The radio interview with Al-Malki was one of the few public reactions in Egypt's tightly controlled press.  The leading newspaper Al-Ahram, for example, simply ran a front page photo of the captured Saddam under the headline: "Arrested."  The virtually non-opinionated nature of Egyptian media coverage was seen by Cairo observers as a sign of President Hosni Mubarak's difficult position.  In nominally democratic control of the Arab World's largest country for 22 years, the autocratic Mubarak must balance his concern for the longevity of his government in the face of mounting popular unrest, at the same time as he fears offending his financial angel, the United States.  The interim solution: direct the muzzled press to report the fact blandly, with no interpretation, whatever.

The fall with a mighty thud of the Middle East's most notorious despot and the possibility of a serious democracy replacing him, is terribly unsettling to despots as diverse as those residing in Cairo, Damascus, Riyadh and Tripoli, as well as in Yasser Arafat's corrupted Palestinian satrapy based in Ramallah.  The dictators running Egypt, Syria, Saudi Arabia and Libya have run their countries as if they owned them.  Moreover, they are so enamored by the treasure and trappings of power that they either have or are seeking to create family dynasties to rule their nations.

Not unreasonably, this tendency is increasingly unpopular in the street.  Thus, each of the governments [barring Palestine's Arafat, whose wife and daughter reside in Parisian splendor] is faced with the same dilemma: how to reform, without being resoundingly sacked by their restive citizens. 

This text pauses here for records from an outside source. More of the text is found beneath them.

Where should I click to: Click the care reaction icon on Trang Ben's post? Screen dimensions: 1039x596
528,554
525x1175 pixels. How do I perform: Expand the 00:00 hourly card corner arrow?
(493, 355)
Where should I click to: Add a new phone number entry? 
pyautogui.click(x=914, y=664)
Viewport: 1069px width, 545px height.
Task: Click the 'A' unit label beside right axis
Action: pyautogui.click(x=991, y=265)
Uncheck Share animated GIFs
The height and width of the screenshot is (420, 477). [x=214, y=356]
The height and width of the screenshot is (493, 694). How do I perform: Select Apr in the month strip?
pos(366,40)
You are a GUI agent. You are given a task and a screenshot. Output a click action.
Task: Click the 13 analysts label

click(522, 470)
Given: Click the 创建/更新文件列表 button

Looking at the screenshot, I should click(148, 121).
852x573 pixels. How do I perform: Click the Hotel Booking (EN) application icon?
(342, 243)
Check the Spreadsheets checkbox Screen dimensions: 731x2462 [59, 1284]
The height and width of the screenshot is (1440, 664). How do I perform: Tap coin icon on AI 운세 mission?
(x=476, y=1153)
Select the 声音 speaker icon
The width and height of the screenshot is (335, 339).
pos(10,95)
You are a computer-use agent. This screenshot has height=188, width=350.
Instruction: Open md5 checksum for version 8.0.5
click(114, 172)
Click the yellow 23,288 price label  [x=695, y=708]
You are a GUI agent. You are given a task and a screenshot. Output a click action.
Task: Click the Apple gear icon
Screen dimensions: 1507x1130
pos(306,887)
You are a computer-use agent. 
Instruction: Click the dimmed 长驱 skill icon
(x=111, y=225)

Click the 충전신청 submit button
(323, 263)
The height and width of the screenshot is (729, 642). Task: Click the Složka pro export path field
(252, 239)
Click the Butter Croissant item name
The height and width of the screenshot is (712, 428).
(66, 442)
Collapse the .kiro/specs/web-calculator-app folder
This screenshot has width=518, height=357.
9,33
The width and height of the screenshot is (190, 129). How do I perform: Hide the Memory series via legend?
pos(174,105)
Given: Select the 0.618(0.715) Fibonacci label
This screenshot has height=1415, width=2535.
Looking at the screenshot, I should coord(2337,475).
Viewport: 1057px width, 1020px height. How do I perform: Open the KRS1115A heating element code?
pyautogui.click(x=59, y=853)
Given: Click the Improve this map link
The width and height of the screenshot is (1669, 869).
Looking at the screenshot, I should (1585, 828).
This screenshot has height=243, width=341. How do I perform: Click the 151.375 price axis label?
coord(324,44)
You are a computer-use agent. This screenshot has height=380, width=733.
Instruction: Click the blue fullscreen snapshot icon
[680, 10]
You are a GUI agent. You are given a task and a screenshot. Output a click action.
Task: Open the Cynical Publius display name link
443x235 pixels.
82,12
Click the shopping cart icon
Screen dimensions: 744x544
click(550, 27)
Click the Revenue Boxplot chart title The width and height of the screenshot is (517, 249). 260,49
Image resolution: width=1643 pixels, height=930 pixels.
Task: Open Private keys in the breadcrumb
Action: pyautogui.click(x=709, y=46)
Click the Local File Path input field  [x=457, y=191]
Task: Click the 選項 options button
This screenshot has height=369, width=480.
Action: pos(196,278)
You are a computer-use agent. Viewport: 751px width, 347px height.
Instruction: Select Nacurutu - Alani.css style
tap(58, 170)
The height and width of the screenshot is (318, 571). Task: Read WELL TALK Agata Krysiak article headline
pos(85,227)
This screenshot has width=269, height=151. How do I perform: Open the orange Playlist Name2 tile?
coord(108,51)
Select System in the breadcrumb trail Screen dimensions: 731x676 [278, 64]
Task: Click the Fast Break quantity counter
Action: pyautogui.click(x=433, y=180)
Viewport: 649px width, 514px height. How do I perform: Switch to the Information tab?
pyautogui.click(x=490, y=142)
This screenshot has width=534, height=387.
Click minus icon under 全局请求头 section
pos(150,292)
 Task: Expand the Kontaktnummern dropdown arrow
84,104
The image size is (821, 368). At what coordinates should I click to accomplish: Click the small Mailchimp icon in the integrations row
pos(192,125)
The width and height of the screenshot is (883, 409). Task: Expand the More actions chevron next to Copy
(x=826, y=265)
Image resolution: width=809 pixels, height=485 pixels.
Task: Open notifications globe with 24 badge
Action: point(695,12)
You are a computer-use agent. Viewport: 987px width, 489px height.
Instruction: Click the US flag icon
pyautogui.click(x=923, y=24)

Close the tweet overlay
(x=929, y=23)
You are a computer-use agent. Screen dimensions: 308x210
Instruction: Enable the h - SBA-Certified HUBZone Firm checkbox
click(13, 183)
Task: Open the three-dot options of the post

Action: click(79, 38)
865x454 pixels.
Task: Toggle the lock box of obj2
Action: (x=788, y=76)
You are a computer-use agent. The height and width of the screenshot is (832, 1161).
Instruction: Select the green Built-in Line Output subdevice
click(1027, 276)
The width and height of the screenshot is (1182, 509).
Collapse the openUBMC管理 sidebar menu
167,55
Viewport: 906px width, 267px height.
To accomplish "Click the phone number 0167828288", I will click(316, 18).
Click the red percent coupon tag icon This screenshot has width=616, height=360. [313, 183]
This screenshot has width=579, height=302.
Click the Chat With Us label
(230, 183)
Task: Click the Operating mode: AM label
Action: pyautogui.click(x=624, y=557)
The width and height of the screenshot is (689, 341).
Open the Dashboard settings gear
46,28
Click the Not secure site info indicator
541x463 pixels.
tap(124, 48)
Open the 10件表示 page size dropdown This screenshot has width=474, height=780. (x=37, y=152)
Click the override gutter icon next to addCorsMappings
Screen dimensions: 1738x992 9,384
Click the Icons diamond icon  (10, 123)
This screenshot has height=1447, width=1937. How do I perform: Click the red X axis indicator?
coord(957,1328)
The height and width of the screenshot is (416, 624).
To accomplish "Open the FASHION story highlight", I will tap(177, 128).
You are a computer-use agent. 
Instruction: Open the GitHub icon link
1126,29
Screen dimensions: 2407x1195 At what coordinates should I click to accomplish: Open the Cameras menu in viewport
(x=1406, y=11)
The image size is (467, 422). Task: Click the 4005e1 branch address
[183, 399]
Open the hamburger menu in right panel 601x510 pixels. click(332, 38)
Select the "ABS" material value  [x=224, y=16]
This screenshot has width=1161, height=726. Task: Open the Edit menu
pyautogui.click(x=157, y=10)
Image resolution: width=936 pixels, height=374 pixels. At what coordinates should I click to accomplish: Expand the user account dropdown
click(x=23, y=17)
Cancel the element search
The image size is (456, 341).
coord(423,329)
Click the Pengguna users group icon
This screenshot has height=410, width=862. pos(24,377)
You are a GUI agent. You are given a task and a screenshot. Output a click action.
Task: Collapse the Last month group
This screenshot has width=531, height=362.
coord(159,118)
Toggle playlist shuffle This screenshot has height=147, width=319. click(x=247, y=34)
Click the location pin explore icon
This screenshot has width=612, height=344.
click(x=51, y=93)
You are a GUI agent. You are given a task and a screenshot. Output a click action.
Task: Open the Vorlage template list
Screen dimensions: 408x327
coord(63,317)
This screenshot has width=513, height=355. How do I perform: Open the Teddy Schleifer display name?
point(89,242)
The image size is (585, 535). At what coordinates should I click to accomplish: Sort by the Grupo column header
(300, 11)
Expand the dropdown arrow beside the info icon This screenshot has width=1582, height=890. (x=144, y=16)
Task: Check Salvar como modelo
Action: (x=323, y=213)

An American expert on Islam, Robert Spencer, author most recently of "Onward Muslim Soldiers", described the regional impact of Saddam's capture as one of "shock, disbelief, shame and anger, no matter what they may say for public consumption."  He noted that the London-based pan Arab newspaper Asharq Al-Awsat [funded and owned by members of the Saudi royal family and previously anti-Saddam], reflected its owners' fears as well as the hypocritical attitude of a many Arabs with its headline announcing Saddam's arrest: "Insult to Arab Honor."